YOUR ASSIGNMENT
Wherever a line of the data contains "context", copy that line.

Saved data entries:
* * * * * * * * *
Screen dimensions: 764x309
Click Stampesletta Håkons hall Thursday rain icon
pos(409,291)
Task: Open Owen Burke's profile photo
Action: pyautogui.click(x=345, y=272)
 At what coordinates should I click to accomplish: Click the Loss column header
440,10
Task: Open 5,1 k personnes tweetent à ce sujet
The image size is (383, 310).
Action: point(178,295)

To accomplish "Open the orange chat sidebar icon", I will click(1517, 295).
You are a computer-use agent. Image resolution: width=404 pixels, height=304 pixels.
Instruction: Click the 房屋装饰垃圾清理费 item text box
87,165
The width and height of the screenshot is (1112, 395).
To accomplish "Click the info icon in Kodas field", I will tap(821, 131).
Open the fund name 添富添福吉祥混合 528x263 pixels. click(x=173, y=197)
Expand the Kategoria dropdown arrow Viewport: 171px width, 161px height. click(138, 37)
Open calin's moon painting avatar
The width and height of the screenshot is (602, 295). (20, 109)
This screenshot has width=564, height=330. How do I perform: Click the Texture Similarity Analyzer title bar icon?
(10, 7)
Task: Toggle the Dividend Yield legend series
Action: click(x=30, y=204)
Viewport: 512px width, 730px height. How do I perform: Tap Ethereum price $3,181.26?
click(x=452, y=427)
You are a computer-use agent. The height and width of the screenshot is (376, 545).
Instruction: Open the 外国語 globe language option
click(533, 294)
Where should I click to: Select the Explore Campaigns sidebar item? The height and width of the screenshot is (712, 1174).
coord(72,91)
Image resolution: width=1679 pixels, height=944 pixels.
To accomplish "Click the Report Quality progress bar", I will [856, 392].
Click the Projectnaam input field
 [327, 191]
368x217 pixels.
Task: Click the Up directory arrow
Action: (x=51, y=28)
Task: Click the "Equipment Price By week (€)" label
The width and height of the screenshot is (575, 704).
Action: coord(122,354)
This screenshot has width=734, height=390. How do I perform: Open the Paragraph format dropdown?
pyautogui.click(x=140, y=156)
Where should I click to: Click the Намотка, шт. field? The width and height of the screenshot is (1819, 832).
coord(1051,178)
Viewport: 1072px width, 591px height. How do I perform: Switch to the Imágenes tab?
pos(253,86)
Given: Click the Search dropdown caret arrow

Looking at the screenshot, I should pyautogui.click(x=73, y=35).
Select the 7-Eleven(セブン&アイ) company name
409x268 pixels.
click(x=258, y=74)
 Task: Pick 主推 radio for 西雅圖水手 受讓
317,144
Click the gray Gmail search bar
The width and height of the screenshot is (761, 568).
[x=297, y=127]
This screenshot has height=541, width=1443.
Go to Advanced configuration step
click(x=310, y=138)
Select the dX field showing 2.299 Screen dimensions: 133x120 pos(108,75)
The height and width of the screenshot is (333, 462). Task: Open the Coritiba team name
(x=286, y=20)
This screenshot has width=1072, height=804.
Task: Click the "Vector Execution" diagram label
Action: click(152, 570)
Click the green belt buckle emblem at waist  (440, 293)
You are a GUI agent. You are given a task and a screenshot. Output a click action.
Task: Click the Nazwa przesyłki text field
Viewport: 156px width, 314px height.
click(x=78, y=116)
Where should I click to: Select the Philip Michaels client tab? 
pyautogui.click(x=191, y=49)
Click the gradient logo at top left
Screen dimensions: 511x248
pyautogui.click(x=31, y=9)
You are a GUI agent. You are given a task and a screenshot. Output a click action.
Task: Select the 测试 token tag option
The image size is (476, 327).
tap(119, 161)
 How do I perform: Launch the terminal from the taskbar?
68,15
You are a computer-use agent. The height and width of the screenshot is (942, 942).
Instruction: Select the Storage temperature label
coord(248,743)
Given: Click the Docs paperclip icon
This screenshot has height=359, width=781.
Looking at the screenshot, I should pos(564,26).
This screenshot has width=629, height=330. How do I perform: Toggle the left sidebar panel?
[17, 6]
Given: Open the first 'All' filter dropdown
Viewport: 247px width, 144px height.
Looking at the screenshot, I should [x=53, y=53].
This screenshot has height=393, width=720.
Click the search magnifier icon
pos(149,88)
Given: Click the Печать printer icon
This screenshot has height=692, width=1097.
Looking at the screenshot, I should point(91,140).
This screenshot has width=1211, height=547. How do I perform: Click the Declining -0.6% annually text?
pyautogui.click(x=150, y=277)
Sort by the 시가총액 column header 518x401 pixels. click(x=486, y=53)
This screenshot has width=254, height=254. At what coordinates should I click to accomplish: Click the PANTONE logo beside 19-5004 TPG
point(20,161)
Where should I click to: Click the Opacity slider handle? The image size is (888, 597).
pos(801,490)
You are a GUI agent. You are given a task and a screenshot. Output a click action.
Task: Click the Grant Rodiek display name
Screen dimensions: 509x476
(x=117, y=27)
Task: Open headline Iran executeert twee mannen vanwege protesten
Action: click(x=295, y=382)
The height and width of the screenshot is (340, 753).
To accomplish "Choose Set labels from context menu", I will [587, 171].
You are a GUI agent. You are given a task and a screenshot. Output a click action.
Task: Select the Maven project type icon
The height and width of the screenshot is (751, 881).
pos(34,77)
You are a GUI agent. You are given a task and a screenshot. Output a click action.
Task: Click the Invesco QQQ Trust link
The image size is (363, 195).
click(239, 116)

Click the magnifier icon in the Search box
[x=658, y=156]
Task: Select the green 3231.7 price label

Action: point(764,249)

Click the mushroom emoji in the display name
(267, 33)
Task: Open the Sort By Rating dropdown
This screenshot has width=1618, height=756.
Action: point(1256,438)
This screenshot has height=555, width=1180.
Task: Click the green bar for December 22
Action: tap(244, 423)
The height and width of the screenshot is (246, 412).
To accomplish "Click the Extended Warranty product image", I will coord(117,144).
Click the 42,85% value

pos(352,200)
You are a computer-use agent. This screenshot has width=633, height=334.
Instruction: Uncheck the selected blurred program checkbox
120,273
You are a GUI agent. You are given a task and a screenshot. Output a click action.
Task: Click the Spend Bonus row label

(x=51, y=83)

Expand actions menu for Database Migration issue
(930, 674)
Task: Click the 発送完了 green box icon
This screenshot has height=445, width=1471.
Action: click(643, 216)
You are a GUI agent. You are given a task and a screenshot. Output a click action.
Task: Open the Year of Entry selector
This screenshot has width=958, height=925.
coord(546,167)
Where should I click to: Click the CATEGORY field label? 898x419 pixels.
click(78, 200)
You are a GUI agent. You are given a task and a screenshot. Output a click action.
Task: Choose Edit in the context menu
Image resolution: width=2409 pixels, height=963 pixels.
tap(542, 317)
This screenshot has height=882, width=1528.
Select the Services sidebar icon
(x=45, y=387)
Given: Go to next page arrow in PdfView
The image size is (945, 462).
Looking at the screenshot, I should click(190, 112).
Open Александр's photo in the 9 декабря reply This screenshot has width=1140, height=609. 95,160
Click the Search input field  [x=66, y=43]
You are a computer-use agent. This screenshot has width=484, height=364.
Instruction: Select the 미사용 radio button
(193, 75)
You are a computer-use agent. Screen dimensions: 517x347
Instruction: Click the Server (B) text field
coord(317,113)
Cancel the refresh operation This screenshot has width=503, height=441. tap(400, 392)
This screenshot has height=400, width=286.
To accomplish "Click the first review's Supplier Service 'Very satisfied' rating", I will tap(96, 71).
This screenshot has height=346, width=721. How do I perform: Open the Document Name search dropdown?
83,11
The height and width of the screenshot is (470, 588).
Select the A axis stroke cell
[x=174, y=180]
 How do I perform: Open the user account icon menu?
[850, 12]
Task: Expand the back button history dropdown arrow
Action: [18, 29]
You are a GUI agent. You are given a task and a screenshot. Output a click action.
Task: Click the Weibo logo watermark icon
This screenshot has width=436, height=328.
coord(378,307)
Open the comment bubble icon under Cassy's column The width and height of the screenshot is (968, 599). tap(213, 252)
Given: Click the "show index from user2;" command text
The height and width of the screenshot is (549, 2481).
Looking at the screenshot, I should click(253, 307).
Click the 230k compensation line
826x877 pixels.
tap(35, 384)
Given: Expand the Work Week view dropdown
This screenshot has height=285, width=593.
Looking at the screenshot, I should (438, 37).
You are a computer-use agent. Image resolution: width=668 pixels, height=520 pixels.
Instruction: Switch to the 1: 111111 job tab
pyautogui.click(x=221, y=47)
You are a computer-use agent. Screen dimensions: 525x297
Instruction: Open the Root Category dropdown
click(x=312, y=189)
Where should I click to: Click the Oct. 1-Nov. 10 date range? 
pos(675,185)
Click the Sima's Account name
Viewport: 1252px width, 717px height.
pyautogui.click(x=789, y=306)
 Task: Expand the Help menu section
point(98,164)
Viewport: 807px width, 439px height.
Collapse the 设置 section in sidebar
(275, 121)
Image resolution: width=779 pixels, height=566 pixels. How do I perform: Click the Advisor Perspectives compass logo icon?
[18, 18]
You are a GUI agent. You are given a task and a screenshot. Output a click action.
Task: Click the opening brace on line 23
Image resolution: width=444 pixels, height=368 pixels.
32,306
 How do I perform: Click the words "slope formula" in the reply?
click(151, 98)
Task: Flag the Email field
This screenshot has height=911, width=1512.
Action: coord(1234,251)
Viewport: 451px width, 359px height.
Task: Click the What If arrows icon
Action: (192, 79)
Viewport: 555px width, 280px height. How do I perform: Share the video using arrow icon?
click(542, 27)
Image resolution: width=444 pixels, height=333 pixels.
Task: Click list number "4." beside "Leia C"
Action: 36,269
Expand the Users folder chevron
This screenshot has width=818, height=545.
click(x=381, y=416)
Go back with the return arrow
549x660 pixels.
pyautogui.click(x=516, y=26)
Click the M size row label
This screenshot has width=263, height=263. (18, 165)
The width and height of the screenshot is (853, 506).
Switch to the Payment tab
* * * * * * * * *
SOLUTION
To accomplish "Choose Set labels from context menu", I will [587, 171].
Task: Choose Edit in the context menu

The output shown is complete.